Expect Very Little from Yahoo Earnings - and Yahoo Stock - This Season (Nasdaq: YHOO)

Yahoo earningsYahoo earnings will be released this afternoon (Tuesday). But for all intents and purposes, Yahoo earnings are becoming increasingly irrelevant.

Yahoo! Inc. (Nasdaq: YHOO) stock derives almost all its value from cash holdings, its 15% stake in Alibaba, and its 2 billion shares in Yahoo! Japan. When all that is accounted for, Yahoo's core business - which boils down to an identity crisis-stricken seller of ad space in a market that has long since passed it by - is not only worthless, but a net negative.
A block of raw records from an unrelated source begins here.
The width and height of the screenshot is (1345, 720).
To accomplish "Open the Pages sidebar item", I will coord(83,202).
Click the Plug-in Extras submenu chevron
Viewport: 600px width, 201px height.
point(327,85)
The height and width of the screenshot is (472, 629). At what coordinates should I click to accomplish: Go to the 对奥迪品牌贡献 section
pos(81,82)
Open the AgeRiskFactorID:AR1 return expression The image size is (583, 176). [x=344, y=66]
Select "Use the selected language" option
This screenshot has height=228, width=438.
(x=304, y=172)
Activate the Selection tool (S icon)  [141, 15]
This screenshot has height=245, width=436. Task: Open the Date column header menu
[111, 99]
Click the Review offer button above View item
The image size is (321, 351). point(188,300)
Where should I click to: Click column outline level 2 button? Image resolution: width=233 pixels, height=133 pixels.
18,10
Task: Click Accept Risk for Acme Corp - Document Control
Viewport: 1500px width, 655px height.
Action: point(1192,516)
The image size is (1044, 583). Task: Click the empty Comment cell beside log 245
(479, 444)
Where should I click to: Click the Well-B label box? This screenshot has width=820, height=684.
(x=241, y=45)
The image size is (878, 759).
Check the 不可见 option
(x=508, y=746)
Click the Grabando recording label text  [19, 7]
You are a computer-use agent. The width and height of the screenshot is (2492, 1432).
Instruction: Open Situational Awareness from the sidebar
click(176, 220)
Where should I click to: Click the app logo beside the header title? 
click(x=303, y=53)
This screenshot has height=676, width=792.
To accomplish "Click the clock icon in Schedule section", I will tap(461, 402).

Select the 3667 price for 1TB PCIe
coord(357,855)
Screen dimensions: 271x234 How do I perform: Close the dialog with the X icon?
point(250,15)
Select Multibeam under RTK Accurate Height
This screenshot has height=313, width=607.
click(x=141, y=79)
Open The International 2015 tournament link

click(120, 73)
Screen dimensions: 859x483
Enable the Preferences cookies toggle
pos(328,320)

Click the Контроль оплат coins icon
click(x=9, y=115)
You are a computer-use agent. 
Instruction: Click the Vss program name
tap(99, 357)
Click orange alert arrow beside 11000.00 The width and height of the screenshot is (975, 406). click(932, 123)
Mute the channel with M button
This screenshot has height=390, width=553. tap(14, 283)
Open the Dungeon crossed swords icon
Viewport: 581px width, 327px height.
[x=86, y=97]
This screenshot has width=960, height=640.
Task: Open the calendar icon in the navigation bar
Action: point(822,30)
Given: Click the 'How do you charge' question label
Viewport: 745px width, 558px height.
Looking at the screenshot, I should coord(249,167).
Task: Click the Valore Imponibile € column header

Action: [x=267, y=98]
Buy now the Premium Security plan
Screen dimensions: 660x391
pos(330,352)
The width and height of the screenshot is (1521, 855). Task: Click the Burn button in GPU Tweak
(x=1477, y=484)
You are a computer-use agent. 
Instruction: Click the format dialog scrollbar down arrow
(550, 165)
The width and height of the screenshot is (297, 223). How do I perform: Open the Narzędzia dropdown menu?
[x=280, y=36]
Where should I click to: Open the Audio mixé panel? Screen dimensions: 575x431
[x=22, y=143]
In other words, the value of Yahoo stock is being driven down by fact that Yahoo's core business is attached to its much more lucrative cash and stock holdings.

All those holdings, based on yesterday's closing prices and exchange rates, total in at $46.8 billion. Yahoo's market cap is $37.1 billion. That means the market values Yahoo's core business at negative $9.7 billion.

To break that down even more, the stake in Alibaba Group Holding Ltd. (NYSE: BABA) accounts for $33.78 of yesterday's closing Yahoo stock price of $39.54. Yahoo! Japan accounts for $8.75. Cash holdings account for $7.36.

And Yahoo's core business: negative $10.35.

Now, obviously Yahoo's core business is not worth negative $10.53 by any true valuation metrics. It does have some value. And if it was worth $0, that is, if it was just worthless and not a net negative, then the Yahoo stock price would be $49.89.

Yahoo stock would be undervalued by 26%. But that's hardly the case.

And Yahoo earnings will likely reinforce this...

What to Expect from Yahoo Earnings

On the earnings call this afternoon, Yahoo CEO Marissa Mayer is going to talk about how promising the growth of Yahoo's core business is. She's going to mention mobile and native ads, as if Yahoo is the pioneer and innovator in either.

She's probably going to hold out Yahoo! Fantasy as an example of Yahoo's top-notch content.

All of this is going to leave shareholders unenthused.

How is Yahoo going to make selling ads against its content in mobile any more attractive and lucrative than its failing desktop ads? And with Yahoo! Fantasy, isn't that just one of many properties Yahoo is going to sell ads against? It's hard to see that driving outstanding sales growth.

And that's why Yahoo earnings are going to serve little purpose from here on out...

The reason the market values Yahoo's core business in the red is because the market isn't trading Yahoo stock with any mind of its core business. It's trading on news of its holdings.

Shareholders will be listening closely as to whether Yahoo is holding to its pledge of spinning off its Alibaba stake in Q4 2015.

They'll also be wondering if, and when, Yahoo has plans to spin off Yahoo! Japan and monetize that.

Shareholders are more concerned with seeing Yahoo gut itself, harvest the cash, and return it to shareholders through buybacks.

And as long as Yahoo earnings don't reveal plans to do that - which they obviously won't - the dial is not going to move on any developments in Yahoo's core business that Mayer tries to flaunt.

The Bottom Line: Yahoo's core business is valued at worse than worthless. Not because it is, but because the market doesn't care for it and is more interested in how Yahoo will monetize its much more lucrative holdings and return cash to shareholders. Unless you're looking to get in on Yahoo stock as a trade, given that it is somewhat undervalued right now, you should stay away from this stock. Yahoo earnings today will further reveal that Mayer is willfully ignoring what value the market is putting on her efforts.